La memoria non è roba per anziani

La cena fumava sul tavolo. Dan si sedette di fronte a Jessie e venne inondato dal profumo del cibo e delle spezie. La ragazza lo stava aspettando con le posate in mano, pronta ad affondarle nella carne ricoperta dal rosmarino. I due si lanciarono uno sguardo a vicenda e, senza scambiarsi alcun convenevole, iniziarono a mangiare. Era una loro abitudine non dirsi niente prima di abbuffarsi. Il tintinnio delle forchette e lo stridio dei coltelli esprimevano il "buon appetito" meglio delle parole. Solo quando si pulivano la bocca con la salvietta, sancendo così il termine del pasto, cominciavano a parlare. E quella sera non vi furono eccezioni.

«Se vuoi ti mostro la foto. Prima mi sono scordato di farlo» esordì Dan mentre impilava i piatti, ormai vuoti.
La ragazza rispose scuotendo la testa.
«Sai cosa, amore? Voglio vedere di persona le nostre iniziali. Possiamo andare nel bosco anche stasera, così smaltiamo la cena.» Jessie notò che il fidanzato non sembrava entusiasta dell'idea.
«Del resto, camminare fa bene dopo aver mangiato» aggiunse con apparente noncuranza.
Dan sospirò e ripose i piatti nel lavandino.
«Va bene, ma solo a una condizione» disse voltandosi, assottigliando gli occhi e le labbra.
Jessie sentì lo sguardo dell'uomo posarsi su di lei, laconico. Si irrigidì per un'istante, in attesa.
«Laverai tu i piatti stasera.»
La ragazza, scocciata, bofonchiò qualcosa tra sé e sé. Poi, con fare solenne, assentì.

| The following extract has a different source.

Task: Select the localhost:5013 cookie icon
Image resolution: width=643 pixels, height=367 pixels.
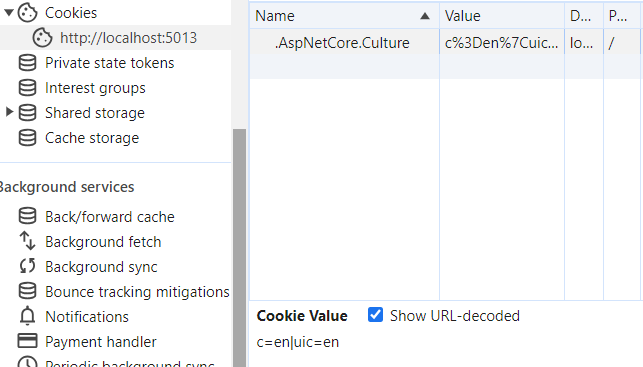Action: point(43,38)
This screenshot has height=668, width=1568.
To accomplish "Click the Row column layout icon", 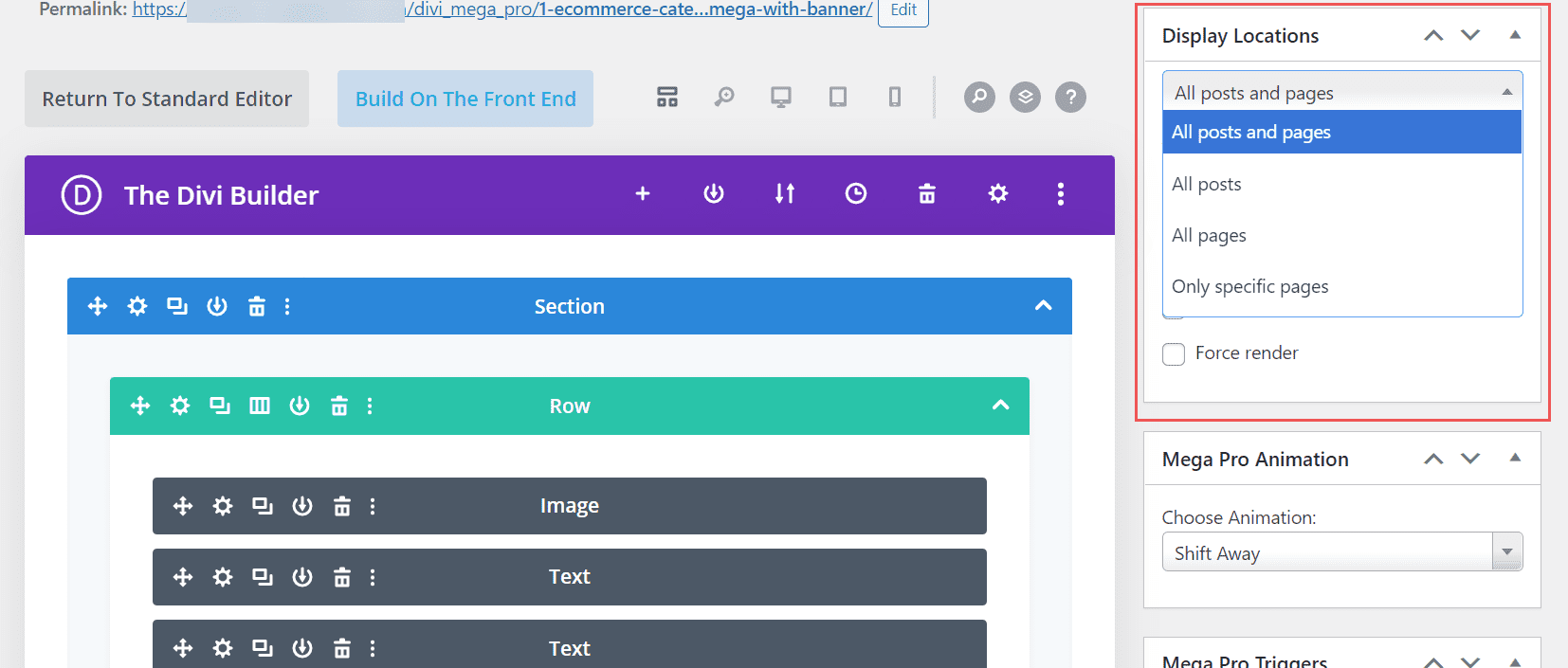I will click(x=260, y=406).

L'oscurità era puntellata da fioche stelle. I pini che si stagliavano al di là della strada parevano i denti di cani affamati, nell'istante che precede l'agguato. Dan accese la torcia e illuminò il sentiero. Lo squarcio di luce non riuscì a placare il battito del suo cuore, che scalpitava ad ogni ombra. Le tenebre parevano scansare il raggio della torcia, muovendosi intorno con fare schivo. Le vedeva occhieggiare di tanto in tanto, curiose e fameliche. Mentre i due camminavano per il sentiero, il bosco li inghiottiva, richiudendosi alle loro spalle. Nessun uccello notturno sbatteva le ali, nessun insetto friniva. Il silenzio li avviluppava.

Jessie non sembrava accorgersene. Correva e poi si fermava lì dove terminava il fascio della torcia. Piantava i piedi nella ghiaia e frenava con una scivolata, come se si fosse accorta all'ultimo di uno strapiombo dinnanzi a sé. Ma non temeva nulla di quel bosco. Il buio non riusciva a penetrare nel suo cuore: l'anima della ragazza emanava faville e rischiarava il torbido, sconfiggendolo con dardi di luce.

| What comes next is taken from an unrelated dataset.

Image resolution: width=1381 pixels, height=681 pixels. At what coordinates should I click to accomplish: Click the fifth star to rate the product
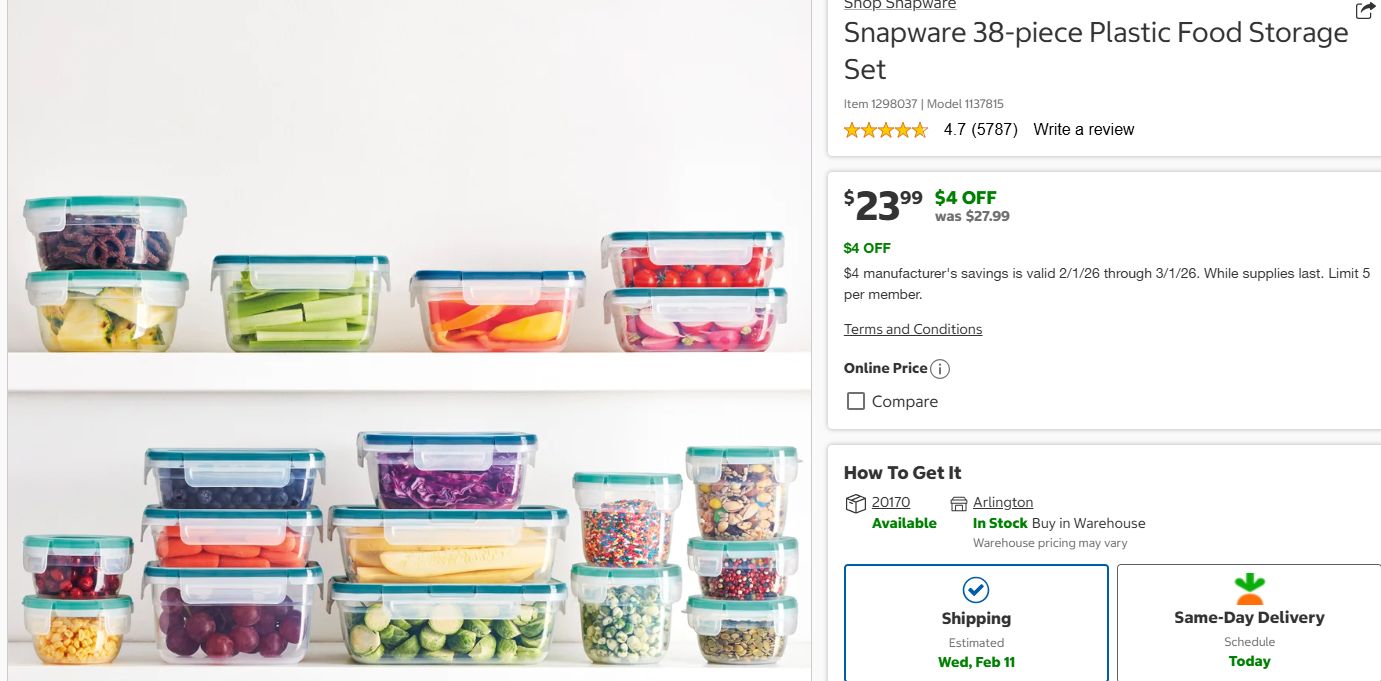pyautogui.click(x=922, y=129)
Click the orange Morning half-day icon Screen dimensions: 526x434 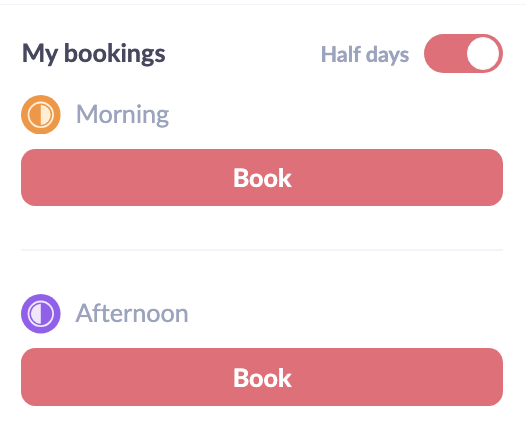41,114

I due giunsero davanti al pino che si ergeva al di sopra degli altri. Era l'albero più alto e pareva il sovrano del bosco.
Dan puntò la luce nel bel mezzo della corteccia. Al centro non vi era alcun segno.
«Non capisco, le avevo incise qua.» Dan si avvicinò al fusto. Una viscerale inquietudine gli stringeva il cuore mentre tastava il tronco, in cerca di qualche impercettibile taglio. Ma sotto i polpastrelli sentiva solo la corteccia rugosa.
Jessie scoppiò a ridere.
«La memoria non è roba per anziani.»
«No, sono sicuro che è questo!» vociò il fidanzato. La ragazza ammutolì all'istante, spaventata da quella reazione. Si infilò le mani in tasca, come se volesse proteggerle improvvisamente dal freddo.
«Perdonami, non volevo alzare la voce» si scusò Dan, abbassando lo sguardo per la vergogna. Jessie lo abbracciò, in segno di pace. Avvinghiata a lui, gli suggerì di dare un'occhiata alla foto. Dan accolse l'idea e, con mani tremanti, rimestò le tasche del cappotto in cerca del telefono.
Una volta trovato, accese lo schermo e ringrandì la foto. La luce del cellulare rischiarò il viso del ragazzo, perturbato da una smorfia.

Lo scatto non mostrava alcuna incisione. La corteccia era travagliata solamente dalle crepe del tempo.